* **Task input**
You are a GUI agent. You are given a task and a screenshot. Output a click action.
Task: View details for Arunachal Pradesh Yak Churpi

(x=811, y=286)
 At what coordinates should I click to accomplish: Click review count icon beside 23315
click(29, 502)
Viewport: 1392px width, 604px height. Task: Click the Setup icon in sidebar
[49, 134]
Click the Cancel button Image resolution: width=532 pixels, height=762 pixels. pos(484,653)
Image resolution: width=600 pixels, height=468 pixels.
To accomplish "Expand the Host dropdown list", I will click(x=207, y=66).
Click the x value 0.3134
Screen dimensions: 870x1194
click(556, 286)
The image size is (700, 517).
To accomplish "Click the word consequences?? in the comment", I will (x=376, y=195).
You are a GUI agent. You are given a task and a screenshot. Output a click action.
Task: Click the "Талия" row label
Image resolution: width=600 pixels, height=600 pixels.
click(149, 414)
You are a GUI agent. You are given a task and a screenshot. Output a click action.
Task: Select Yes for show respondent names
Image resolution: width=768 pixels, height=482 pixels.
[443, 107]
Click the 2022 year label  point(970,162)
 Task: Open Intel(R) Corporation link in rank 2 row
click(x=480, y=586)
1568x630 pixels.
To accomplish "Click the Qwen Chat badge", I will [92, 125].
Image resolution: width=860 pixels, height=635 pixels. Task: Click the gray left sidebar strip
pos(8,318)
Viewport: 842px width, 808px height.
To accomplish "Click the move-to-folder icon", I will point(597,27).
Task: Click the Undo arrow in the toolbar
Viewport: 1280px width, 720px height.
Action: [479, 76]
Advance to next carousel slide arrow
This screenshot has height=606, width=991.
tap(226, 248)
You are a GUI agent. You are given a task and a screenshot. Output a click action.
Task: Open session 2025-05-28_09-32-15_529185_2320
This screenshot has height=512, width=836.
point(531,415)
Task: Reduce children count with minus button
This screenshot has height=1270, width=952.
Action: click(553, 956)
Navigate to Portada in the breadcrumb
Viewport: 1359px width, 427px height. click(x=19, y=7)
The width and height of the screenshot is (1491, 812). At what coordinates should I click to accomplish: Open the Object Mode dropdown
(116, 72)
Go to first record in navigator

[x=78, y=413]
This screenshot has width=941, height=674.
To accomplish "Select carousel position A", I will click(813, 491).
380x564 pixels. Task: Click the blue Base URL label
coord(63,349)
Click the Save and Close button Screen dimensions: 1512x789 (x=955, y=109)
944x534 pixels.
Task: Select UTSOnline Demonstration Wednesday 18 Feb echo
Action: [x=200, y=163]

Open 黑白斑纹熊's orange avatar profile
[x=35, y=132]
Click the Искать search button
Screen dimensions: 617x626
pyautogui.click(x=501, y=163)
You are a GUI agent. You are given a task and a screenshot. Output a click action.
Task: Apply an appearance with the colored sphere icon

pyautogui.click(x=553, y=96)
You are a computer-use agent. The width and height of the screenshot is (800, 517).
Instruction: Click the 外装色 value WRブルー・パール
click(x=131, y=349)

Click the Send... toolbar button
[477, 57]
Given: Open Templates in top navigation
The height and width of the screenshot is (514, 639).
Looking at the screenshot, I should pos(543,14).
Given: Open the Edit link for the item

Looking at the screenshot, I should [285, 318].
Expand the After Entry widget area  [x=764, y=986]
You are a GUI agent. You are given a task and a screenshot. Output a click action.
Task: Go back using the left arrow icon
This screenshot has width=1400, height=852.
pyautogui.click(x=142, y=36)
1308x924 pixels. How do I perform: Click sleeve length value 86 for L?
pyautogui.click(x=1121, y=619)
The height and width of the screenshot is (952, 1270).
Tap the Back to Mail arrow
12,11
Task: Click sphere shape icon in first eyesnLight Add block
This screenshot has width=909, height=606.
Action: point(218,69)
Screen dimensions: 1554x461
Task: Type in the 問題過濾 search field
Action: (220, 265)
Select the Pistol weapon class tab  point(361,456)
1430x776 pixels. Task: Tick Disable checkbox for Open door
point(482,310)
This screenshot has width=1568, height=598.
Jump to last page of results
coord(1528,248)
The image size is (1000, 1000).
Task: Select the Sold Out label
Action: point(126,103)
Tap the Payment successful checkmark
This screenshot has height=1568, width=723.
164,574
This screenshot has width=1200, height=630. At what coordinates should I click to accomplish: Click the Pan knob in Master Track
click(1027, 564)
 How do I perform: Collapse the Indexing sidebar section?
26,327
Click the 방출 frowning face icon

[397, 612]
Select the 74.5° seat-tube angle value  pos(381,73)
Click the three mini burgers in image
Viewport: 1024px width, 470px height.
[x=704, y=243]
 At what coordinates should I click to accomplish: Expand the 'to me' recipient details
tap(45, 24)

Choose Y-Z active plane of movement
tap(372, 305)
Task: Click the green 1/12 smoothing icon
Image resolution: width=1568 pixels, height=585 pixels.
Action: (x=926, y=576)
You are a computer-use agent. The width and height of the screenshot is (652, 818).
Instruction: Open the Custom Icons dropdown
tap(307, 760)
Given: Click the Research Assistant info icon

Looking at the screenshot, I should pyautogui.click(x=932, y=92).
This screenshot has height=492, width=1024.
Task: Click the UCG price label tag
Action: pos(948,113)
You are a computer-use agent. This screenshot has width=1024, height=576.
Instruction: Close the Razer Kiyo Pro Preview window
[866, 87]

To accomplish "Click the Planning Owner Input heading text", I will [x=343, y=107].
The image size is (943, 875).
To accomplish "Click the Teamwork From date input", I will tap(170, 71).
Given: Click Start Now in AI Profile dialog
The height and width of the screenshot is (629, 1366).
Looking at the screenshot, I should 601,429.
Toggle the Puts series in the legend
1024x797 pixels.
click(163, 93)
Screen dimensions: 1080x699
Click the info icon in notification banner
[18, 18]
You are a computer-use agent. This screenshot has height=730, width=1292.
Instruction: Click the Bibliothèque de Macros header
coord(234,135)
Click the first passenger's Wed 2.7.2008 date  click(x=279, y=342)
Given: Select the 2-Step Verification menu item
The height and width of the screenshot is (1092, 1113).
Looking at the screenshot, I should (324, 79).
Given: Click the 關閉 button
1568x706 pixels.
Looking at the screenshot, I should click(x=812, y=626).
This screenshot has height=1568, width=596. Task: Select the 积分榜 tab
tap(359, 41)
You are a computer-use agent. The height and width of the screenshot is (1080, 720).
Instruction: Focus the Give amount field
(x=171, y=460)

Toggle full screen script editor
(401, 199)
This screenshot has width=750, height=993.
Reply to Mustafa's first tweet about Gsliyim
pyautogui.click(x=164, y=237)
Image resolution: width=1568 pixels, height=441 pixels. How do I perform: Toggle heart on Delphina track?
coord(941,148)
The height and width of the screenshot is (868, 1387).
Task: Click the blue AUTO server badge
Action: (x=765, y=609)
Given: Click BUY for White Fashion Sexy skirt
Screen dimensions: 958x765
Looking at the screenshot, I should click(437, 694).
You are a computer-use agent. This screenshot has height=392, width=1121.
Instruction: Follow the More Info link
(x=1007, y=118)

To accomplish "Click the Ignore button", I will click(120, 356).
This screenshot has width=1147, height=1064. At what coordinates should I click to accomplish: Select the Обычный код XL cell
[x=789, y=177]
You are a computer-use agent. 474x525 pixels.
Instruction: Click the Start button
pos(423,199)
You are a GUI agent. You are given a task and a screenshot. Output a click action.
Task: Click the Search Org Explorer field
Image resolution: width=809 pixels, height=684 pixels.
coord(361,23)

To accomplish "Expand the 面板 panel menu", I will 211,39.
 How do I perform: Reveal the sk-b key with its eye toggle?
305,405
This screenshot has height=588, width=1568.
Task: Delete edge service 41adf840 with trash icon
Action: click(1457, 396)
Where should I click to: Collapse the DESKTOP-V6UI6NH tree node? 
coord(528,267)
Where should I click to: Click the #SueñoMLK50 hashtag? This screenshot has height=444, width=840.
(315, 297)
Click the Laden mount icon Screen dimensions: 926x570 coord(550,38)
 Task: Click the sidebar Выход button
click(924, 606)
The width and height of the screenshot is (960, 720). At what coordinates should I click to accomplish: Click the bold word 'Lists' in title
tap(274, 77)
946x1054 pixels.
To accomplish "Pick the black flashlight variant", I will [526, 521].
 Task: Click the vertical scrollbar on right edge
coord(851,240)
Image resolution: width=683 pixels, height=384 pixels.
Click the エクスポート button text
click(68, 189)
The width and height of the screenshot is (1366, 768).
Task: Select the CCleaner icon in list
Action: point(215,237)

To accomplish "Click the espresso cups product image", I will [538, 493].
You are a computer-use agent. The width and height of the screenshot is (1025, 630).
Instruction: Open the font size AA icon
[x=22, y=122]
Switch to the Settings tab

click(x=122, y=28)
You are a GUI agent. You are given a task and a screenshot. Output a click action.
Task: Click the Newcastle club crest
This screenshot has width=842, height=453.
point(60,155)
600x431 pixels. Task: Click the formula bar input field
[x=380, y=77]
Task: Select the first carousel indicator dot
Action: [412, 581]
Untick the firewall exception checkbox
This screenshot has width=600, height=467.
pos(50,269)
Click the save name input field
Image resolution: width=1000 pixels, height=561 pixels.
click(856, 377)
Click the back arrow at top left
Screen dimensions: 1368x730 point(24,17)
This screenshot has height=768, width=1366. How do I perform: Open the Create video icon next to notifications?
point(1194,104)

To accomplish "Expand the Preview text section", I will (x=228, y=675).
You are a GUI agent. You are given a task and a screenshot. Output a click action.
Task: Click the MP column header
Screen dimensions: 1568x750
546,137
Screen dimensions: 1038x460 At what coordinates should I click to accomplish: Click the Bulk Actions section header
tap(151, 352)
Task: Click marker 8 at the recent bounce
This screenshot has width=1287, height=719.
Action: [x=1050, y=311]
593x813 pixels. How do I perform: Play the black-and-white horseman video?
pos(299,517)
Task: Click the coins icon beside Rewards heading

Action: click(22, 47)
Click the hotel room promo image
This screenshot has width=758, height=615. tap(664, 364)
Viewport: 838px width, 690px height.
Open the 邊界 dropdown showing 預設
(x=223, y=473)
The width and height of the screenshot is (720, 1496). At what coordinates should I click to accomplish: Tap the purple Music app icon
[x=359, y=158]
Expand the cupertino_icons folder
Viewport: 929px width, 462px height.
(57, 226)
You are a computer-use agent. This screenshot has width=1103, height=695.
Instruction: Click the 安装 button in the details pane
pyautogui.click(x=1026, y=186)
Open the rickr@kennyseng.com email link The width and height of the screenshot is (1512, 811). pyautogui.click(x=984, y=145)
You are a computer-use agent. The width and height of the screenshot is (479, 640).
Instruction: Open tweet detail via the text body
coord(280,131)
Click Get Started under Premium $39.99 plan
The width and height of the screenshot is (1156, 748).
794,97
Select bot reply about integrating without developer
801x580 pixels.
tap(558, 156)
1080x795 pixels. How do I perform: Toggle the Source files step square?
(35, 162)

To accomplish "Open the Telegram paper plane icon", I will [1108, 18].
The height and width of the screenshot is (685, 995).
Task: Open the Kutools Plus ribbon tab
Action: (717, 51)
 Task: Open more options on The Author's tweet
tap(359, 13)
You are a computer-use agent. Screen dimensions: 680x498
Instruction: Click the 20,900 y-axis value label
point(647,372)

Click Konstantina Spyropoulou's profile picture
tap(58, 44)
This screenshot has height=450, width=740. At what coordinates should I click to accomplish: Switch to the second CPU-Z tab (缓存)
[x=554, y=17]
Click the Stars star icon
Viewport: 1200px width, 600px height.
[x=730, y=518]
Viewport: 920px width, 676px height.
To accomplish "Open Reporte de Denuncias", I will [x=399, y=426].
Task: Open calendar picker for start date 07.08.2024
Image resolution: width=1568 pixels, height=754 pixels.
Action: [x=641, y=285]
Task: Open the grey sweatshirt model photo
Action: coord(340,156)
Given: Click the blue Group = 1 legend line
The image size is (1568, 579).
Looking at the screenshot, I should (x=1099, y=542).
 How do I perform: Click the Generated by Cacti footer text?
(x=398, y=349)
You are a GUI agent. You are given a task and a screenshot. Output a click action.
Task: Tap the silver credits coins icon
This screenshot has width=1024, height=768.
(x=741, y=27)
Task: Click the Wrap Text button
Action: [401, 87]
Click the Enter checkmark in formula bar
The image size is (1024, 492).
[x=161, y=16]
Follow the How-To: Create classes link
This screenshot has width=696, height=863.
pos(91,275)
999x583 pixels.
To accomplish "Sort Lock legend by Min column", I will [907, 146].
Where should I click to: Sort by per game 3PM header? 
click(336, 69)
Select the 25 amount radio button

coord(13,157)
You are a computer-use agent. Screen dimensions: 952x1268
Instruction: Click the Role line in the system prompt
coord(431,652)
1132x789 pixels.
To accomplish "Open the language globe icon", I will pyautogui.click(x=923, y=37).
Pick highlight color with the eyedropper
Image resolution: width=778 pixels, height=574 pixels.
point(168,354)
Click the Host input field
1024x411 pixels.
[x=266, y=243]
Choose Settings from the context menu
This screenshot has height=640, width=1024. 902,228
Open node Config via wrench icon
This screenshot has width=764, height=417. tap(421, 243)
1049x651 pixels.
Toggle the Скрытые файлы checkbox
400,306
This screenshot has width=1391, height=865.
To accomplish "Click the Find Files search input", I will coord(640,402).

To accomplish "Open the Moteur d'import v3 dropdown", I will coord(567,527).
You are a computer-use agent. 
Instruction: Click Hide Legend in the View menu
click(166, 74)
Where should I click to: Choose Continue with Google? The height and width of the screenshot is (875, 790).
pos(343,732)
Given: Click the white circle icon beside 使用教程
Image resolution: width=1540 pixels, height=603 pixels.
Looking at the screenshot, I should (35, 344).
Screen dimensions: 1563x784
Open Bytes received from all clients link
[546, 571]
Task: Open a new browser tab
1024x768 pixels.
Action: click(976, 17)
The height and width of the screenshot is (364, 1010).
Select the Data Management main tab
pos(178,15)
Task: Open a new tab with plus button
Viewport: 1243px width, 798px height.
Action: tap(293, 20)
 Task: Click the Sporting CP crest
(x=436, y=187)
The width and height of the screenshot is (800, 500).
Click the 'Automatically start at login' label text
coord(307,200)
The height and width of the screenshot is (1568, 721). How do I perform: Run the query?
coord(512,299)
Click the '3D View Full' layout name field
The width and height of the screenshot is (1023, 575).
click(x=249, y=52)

* **Your objective**
Retype only this portion of the data above: the line containing "Instruction: Open tweet", the line containing "Click the Enter checkmark in formula bar", and all lines between them, exactly.

* **Response**
Instruction: Open tweet detail via the text body
coord(280,131)
Click Get Started under Premium $39.99 plan
The width and height of the screenshot is (1156, 748).
794,97
Select bot reply about integrating without developer
801x580 pixels.
tap(558, 156)
1080x795 pixels. How do I perform: Toggle the Source files step square?
(35, 162)

To accomplish "Open the Telegram paper plane icon", I will [1108, 18].
The height and width of the screenshot is (685, 995).
Task: Open the Kutools Plus ribbon tab
Action: (717, 51)
 Task: Open more options on The Author's tweet
tap(359, 13)
You are a computer-use agent. Screen dimensions: 680x498
Instruction: Click the 20,900 y-axis value label
point(647,372)

Click Konstantina Spyropoulou's profile picture
tap(58, 44)
This screenshot has height=450, width=740. At what coordinates should I click to accomplish: Switch to the second CPU-Z tab (缓存)
[x=554, y=17]
Click the Stars star icon
Viewport: 1200px width, 600px height.
[x=730, y=518]
Viewport: 920px width, 676px height.
To accomplish "Open Reporte de Denuncias", I will [x=399, y=426].
Task: Open calendar picker for start date 07.08.2024
Image resolution: width=1568 pixels, height=754 pixels.
Action: [x=641, y=285]
Task: Open the grey sweatshirt model photo
Action: coord(340,156)
Given: Click the blue Group = 1 legend line
The image size is (1568, 579).
Looking at the screenshot, I should (x=1099, y=542).
 How do I perform: Click the Generated by Cacti footer text?
(x=398, y=349)
You are a GUI agent. You are given a task and a screenshot. Output a click action.
Task: Tap the silver credits coins icon
This screenshot has width=1024, height=768.
(x=741, y=27)
Task: Click the Wrap Text button
Action: [401, 87]
Click the Enter checkmark in formula bar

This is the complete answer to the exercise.